Funding track record

No recent recipient data available for CFDA 19.317 in our database.

This can happen for newer programs, programs that use non-standard award types (loans, direct payments, fellowships), or those funded through sub-agencies under different codes.

Search this CFDA directly on USAspending.gov →

Funding history

Annual funding for this program — Federal obligations (CFDA 19.317). How funding has trended year over year.

2024 $987,641
2025 $2,000,000

FAQ

Can for-profit companies apply for this grant?

For-profit entities may apply only if the appropriation allows it. Applications from for-profits face additional review. The State Department prohibits profit allocation to commercial organizations under this award.

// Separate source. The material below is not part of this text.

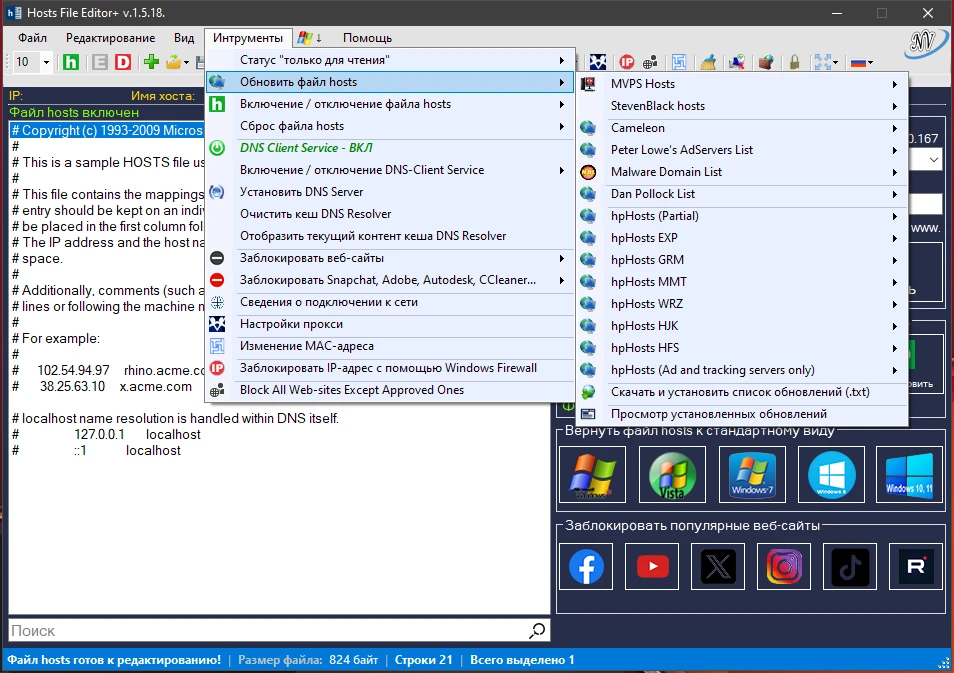Click the green 'h' toolbar icon
Screen dimensions: 954x673
(71, 62)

What geographic regions does this grant cover?

The program focuses on nonproliferation work in the Philippines, Cambodia, Malaysia, Taiwan, Türkiye, and Ukraine. Applicants should target vulnerabilities in these regions.

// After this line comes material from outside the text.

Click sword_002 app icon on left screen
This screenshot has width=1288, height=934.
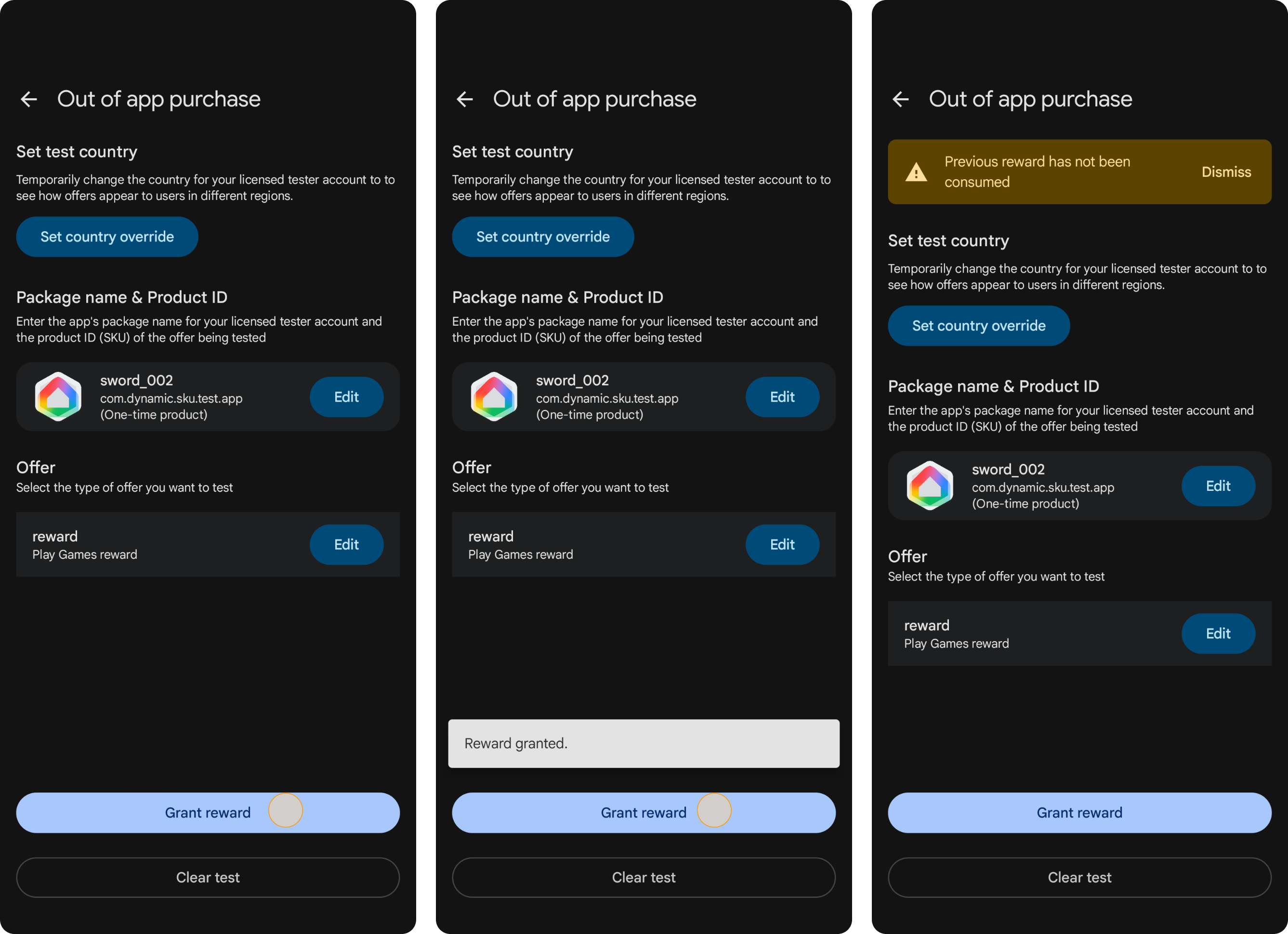58,396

What types of organizations are eligible?

U.S. and foreign nonprofits, think tanks, civil society organizations, and public and private educational institutions are eligible.

What are the main funding priorities?

Priorities include strengthening legal and regulatory frameworks, building institutional and industry compliance programs, and developing data-driven enforcement capabilities to prevent WMD and technology proliferation.

Is cost-sharing required?

No, cost-sharing is not required for this grant. The full award amount is available to the grantee.

💡 Tips for applicants

  • Focus your application on one or two geographic regions where your organization has established expertise and networks. Deep presence beats broad geographic coverage.
  • Emphasize concrete gaps in current export control or compliance systems. Use data, case studies, or regulatory analysis to demonstrate the problem you'll address.
  • Show how your work strengthens legal frameworks or industry practices in measurable ways. Reviewers want tangible policy or compliance outcomes.
  • Include partnerships with local governments, private sector, or other regional actors. International collaboration significantly strengthens competitiveness.
  • Clearly distinguish between technical assistance activities and advocacy. This grant supports legal and regulatory work, not political campaigns.

⚠️ Common mistakes

Applicants overestimate their geographic reach or apply to all six regions without deep expertise. Focus on 1-2 regions where you have real traction. Many proposals lack concrete metrics for regulatory or compliance improvements; vague capacity-building goals get rejected. Organizations underestimate the sophistication of dual-use technology issues; superficial understanding of semiconductors, AI systems, or trade routes weakens credibility.